There were two Eyes left. One was on Earth--probably gathering dust on a shelf by now, since no one knew how it worked. The other, the Eye of Ra...there was only one place it could be. Daniel and Skaara hadn't found it before, even with the help of Robert and SG-11, but they hadn't known what they were looking for. Now...
Abydos had been the center of Ra's domain. Anubis would know that, too. Daniel couldn't let that happen, not when he knew what Anubis was and when they had tried so hard to keep Abydos a safe haven in the galaxy.
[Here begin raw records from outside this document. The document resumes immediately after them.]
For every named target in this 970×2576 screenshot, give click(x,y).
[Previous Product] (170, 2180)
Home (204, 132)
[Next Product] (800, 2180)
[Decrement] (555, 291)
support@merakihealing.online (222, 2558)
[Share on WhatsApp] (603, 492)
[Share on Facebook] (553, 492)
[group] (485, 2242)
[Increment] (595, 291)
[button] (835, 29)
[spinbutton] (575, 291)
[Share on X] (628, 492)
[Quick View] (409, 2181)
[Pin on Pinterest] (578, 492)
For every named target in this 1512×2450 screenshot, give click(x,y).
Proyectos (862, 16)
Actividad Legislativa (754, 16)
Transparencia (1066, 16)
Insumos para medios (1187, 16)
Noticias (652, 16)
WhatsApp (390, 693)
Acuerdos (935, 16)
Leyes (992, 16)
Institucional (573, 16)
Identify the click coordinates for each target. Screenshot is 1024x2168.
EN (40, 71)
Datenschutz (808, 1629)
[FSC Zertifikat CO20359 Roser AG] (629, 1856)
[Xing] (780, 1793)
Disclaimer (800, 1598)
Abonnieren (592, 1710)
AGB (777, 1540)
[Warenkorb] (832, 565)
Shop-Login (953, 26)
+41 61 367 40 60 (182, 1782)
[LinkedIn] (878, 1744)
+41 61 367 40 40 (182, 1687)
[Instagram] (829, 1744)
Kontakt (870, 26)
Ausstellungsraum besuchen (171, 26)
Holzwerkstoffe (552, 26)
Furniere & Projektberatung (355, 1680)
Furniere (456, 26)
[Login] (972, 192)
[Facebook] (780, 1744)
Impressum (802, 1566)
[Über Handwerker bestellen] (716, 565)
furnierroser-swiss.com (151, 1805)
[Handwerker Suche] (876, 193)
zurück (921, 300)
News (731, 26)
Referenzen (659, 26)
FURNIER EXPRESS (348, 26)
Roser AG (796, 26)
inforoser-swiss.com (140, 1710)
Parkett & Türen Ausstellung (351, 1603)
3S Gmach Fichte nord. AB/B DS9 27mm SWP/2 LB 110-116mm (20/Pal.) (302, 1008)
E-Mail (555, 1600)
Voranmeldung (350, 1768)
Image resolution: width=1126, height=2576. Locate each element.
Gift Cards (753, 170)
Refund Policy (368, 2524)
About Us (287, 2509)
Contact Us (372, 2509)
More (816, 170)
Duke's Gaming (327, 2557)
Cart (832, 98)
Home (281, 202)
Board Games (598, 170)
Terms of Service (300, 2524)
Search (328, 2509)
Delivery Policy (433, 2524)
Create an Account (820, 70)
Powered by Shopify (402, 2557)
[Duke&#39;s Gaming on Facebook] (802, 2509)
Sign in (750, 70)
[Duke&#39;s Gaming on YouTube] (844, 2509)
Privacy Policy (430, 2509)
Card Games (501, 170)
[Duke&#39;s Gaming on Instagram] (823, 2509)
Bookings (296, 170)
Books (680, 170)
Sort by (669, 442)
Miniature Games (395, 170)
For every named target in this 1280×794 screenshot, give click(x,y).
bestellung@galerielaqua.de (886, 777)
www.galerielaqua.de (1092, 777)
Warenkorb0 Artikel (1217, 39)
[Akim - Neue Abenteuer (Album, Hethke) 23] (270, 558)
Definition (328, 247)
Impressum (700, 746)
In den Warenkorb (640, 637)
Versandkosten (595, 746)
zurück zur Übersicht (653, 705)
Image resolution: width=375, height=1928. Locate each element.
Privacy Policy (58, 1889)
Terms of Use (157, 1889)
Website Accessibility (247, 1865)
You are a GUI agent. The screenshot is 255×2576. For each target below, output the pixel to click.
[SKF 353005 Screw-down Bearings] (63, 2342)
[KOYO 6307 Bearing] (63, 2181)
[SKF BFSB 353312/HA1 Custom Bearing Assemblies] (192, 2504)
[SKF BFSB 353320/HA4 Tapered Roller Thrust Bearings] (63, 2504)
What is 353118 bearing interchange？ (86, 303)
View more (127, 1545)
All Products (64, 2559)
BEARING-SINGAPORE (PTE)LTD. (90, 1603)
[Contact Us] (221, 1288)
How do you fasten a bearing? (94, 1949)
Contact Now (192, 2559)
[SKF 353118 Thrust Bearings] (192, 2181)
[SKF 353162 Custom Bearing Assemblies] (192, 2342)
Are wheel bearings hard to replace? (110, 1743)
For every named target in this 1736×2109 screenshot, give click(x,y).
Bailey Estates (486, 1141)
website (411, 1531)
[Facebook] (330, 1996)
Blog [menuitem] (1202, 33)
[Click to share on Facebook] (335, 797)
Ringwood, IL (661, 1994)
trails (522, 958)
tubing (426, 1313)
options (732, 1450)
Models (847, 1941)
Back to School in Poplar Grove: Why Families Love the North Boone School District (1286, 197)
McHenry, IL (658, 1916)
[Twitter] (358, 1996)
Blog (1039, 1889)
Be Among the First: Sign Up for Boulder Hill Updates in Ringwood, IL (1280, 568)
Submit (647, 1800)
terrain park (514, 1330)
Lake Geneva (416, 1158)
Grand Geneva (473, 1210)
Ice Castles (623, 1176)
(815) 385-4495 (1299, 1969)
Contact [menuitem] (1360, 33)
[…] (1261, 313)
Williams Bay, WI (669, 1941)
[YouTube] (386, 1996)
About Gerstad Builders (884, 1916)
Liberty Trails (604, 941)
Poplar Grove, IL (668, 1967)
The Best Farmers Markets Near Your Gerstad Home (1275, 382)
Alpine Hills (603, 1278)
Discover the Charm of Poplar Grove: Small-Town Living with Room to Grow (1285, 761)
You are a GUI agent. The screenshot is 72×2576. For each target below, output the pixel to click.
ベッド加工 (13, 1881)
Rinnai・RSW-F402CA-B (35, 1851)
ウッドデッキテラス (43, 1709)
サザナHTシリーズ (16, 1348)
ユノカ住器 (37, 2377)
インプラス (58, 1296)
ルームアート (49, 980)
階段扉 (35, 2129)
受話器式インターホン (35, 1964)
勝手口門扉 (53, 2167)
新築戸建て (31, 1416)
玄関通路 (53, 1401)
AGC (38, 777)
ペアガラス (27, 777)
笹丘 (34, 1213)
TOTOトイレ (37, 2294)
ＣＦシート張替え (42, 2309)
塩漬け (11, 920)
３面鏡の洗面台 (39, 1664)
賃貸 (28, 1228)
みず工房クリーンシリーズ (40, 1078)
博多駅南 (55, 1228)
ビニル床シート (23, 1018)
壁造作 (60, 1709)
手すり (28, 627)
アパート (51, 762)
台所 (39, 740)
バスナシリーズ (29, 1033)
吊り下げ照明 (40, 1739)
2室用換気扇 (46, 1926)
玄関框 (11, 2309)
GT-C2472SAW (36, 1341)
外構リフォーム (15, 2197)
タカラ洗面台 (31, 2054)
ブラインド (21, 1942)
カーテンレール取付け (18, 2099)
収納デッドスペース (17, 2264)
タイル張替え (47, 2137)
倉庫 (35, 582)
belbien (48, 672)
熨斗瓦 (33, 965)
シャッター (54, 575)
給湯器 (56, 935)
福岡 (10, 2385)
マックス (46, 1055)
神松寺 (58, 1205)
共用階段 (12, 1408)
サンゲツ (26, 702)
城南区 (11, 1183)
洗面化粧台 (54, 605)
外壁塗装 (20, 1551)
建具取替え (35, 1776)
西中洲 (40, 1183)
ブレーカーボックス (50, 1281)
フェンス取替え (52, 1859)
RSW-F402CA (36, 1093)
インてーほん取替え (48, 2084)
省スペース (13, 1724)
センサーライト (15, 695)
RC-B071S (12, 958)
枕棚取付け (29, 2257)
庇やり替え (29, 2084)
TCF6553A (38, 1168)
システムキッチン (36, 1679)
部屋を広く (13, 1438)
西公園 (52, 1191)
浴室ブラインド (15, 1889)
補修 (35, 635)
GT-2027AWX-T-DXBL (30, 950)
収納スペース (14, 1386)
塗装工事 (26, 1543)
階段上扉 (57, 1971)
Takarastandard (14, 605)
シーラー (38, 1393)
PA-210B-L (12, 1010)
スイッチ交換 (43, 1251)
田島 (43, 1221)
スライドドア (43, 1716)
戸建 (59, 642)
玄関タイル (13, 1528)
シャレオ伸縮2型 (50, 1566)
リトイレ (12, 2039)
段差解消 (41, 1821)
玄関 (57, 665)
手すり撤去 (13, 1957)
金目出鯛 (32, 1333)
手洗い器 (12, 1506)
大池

If he did anything, no one would turn a blind eye. Even Oma wouldn't shield him. Ganos Lal might be planning something--something huge, if she was telling the truth--but if he did this, he would never gain enough trust among the Others to be able to help her. Maybe they would kill him for it, or whatever the equivalent was for someone already Ascended. Whatever happened to him this time...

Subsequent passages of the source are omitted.